#### Exercise description:
Within the records below, reproduce without change the lines from the line that has "产品展示 (779, 39)" through the line that has "[Toggle navigation] (702, 61)", and only those.

#### Exercise materials:
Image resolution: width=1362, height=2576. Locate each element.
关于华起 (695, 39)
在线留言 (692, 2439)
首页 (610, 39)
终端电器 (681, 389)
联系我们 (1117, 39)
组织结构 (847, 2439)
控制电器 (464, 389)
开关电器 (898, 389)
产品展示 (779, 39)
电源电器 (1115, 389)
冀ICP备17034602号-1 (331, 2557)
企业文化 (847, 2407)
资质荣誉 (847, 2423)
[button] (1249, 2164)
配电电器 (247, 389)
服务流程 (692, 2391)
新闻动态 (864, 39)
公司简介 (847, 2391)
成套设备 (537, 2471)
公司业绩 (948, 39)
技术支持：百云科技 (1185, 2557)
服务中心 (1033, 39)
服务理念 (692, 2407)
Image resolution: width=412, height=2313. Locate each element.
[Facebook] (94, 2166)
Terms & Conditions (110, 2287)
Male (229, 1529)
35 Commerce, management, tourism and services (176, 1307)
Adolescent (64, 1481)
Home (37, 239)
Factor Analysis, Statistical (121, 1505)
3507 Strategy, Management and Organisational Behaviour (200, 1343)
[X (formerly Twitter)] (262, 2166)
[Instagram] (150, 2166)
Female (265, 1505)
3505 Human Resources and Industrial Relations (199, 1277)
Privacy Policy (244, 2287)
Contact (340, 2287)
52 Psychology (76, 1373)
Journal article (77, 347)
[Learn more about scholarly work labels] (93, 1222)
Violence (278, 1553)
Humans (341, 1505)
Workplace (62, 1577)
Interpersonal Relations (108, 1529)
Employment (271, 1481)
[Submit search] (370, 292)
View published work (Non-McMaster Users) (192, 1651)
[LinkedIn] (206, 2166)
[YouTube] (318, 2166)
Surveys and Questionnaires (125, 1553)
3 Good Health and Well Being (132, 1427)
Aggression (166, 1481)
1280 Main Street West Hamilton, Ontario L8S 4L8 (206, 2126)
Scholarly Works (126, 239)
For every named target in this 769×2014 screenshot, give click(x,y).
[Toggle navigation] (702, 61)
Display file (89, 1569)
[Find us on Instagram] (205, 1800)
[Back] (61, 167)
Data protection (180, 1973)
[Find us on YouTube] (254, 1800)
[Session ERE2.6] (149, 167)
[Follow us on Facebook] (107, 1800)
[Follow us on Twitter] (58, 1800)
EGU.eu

#### Written reply:
产品展示 (779, 39)
电源电器 (1115, 389)
冀ICP备17034602号-1 (331, 2557)
企业文化 (847, 2407)
资质荣誉 (847, 2423)
[button] (1249, 2164)
配电电器 (247, 389)
服务流程 (692, 2391)
新闻动态 (864, 39)
公司简介 (847, 2391)
成套设备 (537, 2471)
公司业绩 (948, 39)
技术支持：百云科技 (1185, 2557)
服务中心 (1033, 39)
服务理念 (692, 2407)
Image resolution: width=412, height=2313. Locate each element.
[Facebook] (94, 2166)
Terms & Conditions (110, 2287)
Male (229, 1529)
35 Commerce, management, tourism and services (176, 1307)
Adolescent (64, 1481)
Home (37, 239)
Factor Analysis, Statistical (121, 1505)
3507 Strategy, Management and Organisational Behaviour (200, 1343)
[X (formerly Twitter)] (262, 2166)
[Instagram] (150, 2166)
Female (265, 1505)
3505 Human Resources and Industrial Relations (199, 1277)
Privacy Policy (244, 2287)
Contact (340, 2287)
52 Psychology (76, 1373)
Journal article (77, 347)
[Learn more about scholarly work labels] (93, 1222)
Violence (278, 1553)
Humans (341, 1505)
Workplace (62, 1577)
Interpersonal Relations (108, 1529)
Employment (271, 1481)
[Submit search] (370, 292)
View published work (Non-McMaster Users) (192, 1651)
[LinkedIn] (206, 2166)
[YouTube] (318, 2166)
Surveys and Questionnaires (125, 1553)
3 Good Health and Well Being (132, 1427)
Aggression (166, 1481)
1280 Main Street West Hamilton, Ontario L8S 4L8 (206, 2126)
Scholarly Works (126, 239)
For every named target in this 769×2014 screenshot, give click(x,y).
[Toggle navigation] (702, 61)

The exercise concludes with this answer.